- **Source**:
────────────────

Pictures WW2

WW2 pictures and documents of a German soldier from 1939 until 1945.
In service of the Wehrmacht at the Siegfried Line, in Norway and Russian Front.

 Admiral Hipper takes an Arado Ar196 seaplane on board
The cruiser Admiral Hipper takes an Arado Ar196 seaplane on board.

German Air mail stamp WW2Never before published WW2 pictures: the photographs were taken from the grandfather of the author of this website in Germany, during the sea transports, in Norway, Estonia and Poland while serving in the German Wehrmacht from 1939 to 1945.

Willi Helmas served in the 214th Infantry Division (military district IX, Cassel), which was formed on 26th August 1939 as a division of the 3rd wave by Landwehr (Home Guard) commander Theodor Groppe. Replacements came from the Reserve infantry battalion No.367 in Hanau near Frankfurt, where his residence was.

Since he had its own motorcycle with sidecar, he was conscripted together with it as a Kradschütze (motor-cycle troops) and messenger. Since he was an automobile mechanic in his civilian occupation, he first did service in the repairing unit of the 214th Infantry division. In the last year of WW2, at the Eastern front, he also had to serve as a front line soldier and as a motorcycle messenger.

Willi Helmas
Willi Helmas
* 04.07.1905 – Braunau am Inn, Austria
† 05.09.1985 – Schöneck (Hanau), Germany

From September 1939 to January 1940 the 214th Infantry division was an element of the 1st Army of the Army Group C, which was located at the so-called Westwall (Siegfried Line) in the Saarpfalz at the border to France.
Probably, because of political unreliability (website in German language: orders for the soldiers by the division commander to prevent excesses against Jews by force of arms, resistance against SS orders and conflict with Himmler) the division was removed from there and the commander General replaced (later retired dishonorable, after the July coup of 1944 arrested and death sentence in April 1945).

In April 1940, the division participated in the Unternehmen Weserübung ( Operation Weser Crossing) and landed at Kristiansand in Norway. Later on, the task of the division was to guard the coastline near Sorlandet.

────────────────

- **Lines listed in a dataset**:
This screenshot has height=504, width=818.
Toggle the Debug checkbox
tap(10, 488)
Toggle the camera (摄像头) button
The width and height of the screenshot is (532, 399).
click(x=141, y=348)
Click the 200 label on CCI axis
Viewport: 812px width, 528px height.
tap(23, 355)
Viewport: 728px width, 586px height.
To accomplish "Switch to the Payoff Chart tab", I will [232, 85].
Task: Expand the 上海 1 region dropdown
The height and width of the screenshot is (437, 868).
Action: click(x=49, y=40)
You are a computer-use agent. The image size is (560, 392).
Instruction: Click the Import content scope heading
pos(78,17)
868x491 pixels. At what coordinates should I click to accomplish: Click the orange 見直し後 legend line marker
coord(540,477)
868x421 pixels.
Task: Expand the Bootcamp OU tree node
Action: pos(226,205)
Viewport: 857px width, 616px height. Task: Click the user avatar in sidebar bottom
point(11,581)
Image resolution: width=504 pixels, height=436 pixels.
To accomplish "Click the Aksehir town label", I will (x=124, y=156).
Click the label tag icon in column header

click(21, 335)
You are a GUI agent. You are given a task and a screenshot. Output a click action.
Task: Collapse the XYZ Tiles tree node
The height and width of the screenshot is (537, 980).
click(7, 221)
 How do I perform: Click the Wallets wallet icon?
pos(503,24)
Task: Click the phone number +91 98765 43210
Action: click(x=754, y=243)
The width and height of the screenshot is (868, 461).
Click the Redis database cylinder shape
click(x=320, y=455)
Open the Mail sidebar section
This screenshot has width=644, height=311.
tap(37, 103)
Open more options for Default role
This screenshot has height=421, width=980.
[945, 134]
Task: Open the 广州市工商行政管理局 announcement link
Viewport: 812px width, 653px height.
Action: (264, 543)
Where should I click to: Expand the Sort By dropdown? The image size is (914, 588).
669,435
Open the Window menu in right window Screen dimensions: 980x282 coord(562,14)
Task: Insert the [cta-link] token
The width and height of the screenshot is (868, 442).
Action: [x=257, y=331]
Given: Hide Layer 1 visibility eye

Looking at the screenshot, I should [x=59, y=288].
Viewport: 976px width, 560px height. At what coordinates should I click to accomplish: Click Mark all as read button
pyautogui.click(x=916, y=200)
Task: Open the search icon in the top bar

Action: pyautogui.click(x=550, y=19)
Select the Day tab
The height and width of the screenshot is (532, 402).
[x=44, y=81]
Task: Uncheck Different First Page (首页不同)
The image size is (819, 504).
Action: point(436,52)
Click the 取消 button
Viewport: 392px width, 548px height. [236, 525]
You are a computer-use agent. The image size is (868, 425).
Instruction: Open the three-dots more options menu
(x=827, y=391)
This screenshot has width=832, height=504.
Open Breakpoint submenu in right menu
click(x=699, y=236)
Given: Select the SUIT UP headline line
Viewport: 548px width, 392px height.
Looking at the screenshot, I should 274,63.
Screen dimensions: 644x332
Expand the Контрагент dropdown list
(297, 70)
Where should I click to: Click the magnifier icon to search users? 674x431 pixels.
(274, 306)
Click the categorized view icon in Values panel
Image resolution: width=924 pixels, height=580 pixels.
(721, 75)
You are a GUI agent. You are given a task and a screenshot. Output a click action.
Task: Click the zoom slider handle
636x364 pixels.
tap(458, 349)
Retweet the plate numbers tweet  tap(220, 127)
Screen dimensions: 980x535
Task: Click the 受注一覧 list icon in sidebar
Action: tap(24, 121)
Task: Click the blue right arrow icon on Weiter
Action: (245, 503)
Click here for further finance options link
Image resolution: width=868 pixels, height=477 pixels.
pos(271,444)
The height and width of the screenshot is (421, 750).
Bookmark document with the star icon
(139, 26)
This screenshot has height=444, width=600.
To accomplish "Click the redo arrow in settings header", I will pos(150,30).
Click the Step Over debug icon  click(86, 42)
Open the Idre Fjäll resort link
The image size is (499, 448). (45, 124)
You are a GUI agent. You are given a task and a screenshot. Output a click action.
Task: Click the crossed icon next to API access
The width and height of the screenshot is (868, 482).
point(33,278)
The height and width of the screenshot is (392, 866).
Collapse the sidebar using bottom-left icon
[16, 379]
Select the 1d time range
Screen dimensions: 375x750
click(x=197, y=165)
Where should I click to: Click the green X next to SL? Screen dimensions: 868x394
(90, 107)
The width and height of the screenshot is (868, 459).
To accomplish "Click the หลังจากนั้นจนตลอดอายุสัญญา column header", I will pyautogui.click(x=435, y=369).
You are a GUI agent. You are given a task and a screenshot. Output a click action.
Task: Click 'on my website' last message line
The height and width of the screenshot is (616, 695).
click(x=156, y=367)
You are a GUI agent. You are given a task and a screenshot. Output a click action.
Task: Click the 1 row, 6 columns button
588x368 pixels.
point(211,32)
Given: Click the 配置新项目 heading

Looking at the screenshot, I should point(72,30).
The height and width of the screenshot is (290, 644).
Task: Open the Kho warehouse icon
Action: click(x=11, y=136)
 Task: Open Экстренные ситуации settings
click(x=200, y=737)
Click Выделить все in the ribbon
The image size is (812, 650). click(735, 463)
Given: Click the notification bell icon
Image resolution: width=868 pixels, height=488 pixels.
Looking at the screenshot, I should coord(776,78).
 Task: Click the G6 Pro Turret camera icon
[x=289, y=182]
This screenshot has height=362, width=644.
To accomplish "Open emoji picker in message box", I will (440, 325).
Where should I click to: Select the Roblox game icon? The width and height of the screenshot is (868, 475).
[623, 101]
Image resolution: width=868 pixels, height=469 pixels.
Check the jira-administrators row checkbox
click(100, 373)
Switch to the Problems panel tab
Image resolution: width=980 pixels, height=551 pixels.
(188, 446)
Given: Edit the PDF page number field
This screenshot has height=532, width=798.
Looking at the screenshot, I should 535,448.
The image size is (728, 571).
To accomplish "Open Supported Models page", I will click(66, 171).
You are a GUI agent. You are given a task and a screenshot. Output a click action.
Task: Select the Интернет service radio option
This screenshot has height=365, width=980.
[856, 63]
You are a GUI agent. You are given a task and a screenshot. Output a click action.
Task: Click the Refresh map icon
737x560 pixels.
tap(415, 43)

────────────────

- **What is required**: According to the WW2 pictures page, where did the 214th Infantry Division land in April 1940?

- **Final answer**: At Kristiansand in Norway.